NanoGW is an open-source software package to perform linear-response time-dependent density functional theory, GW, and Bethe-Salpeter equation calculations based on the solution of the Casida equation employing a real-space grid targeting confined systems such as molecules and clusters. The NanoGW code is available at http://real-space.org/downloads/. This package can perform the following calculations:
- Linear-response time-dependent density functional theory (by solving Casida equation)
- Full-frequency GW calculation with or without LDA vertex function (does not support spin-orbit coupling)

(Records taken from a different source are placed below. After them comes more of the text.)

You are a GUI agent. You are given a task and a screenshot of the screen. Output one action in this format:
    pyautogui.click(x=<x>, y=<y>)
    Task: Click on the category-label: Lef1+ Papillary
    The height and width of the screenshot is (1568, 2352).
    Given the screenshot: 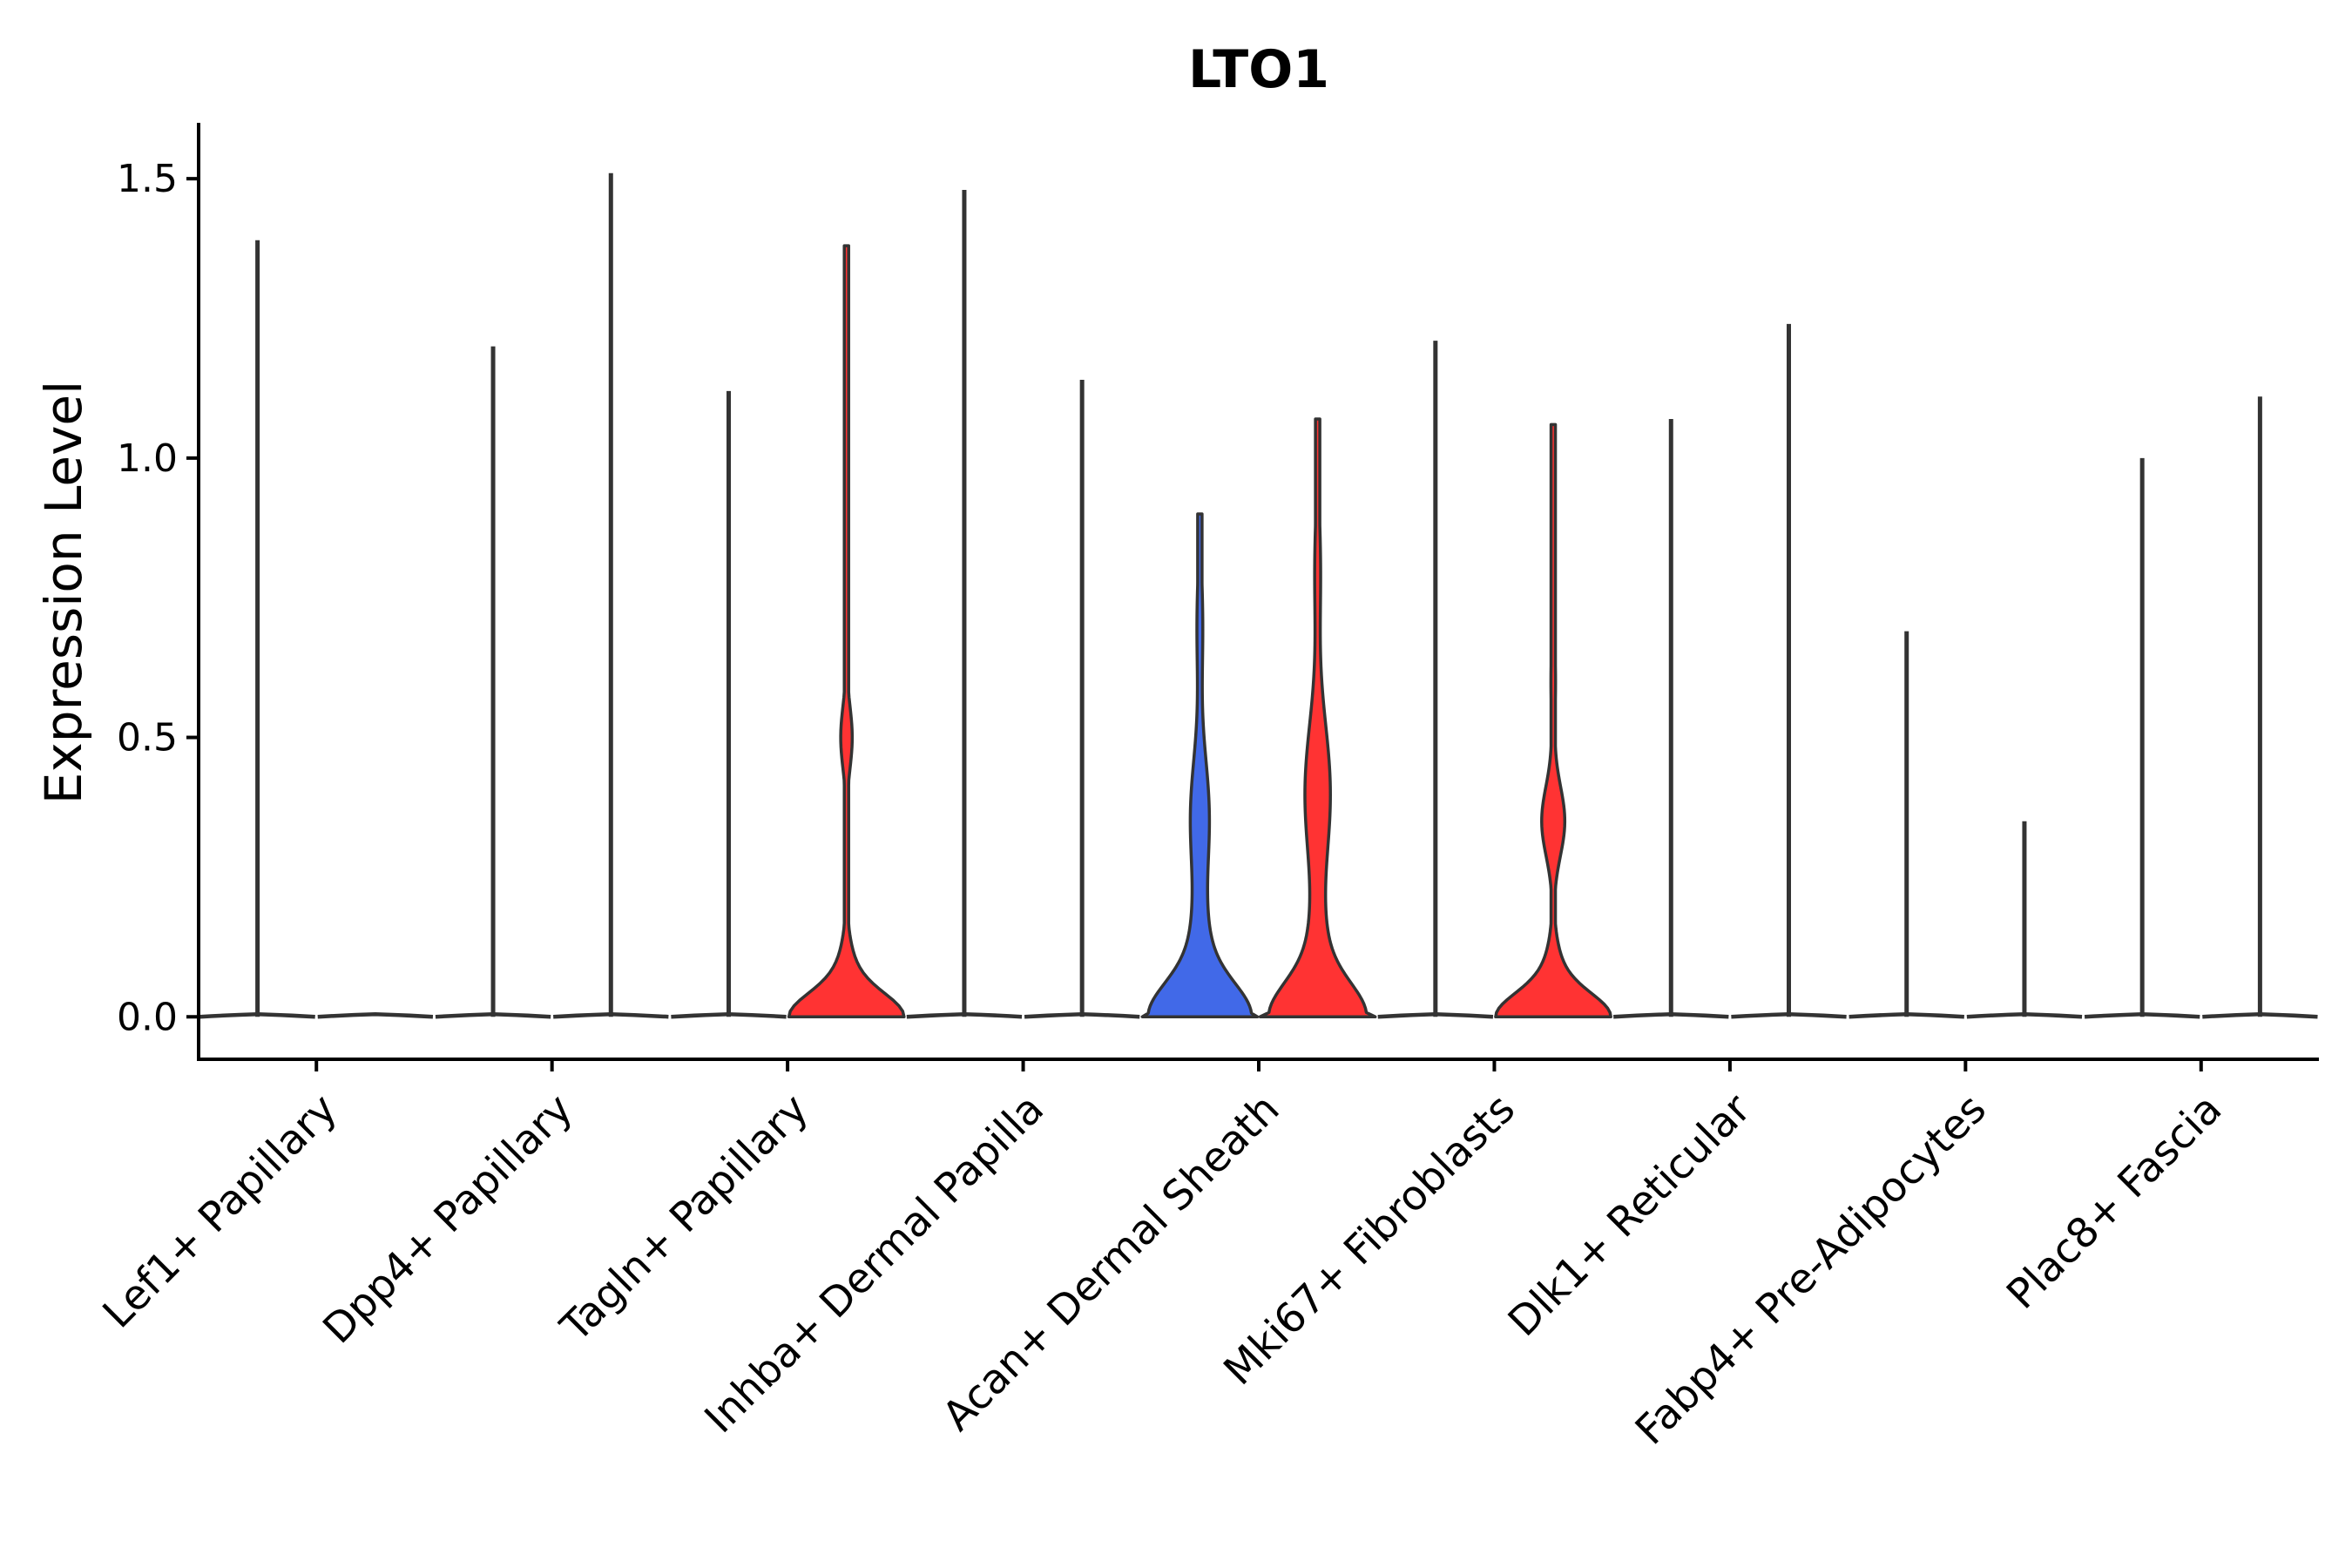 What is the action you would take?
    pyautogui.click(x=220, y=1212)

- Construct and solve Bethe-salpeter equation
This package has been tested thoroughly and optimized for molecules and nanoclusters. It runs particularly efficient for small-size (less than 30 atoms) molecules or clusters. This package can also deal with crystalline systems. However, its functionality for dealing crystals has not been thoroughly tested yet.
This package requires wave functions and Kohn-Sham energies calculated with PARSEC as input. It also support plane-wave based DFT package PARATEC. NanoGW will convert the plane-wave based wave functions to real-space based wave functions. However, its compatibility with PARATEC has not been thoroughly tested yet.
NanoGW is developed in tandem with the DFT code PARSEC. PARSEC is a computer code that solves the Kohn-Sham equations by expressing electron wave-functions directly in real space, without use of explicit basis set. The name stands for “Pseudopotential Algorithm for Real-Space Electronic Calculations”. It handles one-dimensional and three-dimensional periodic boundary conditions and confined-system boundary conditions. PARSEC is also available at: http://real-space.org/downloads/.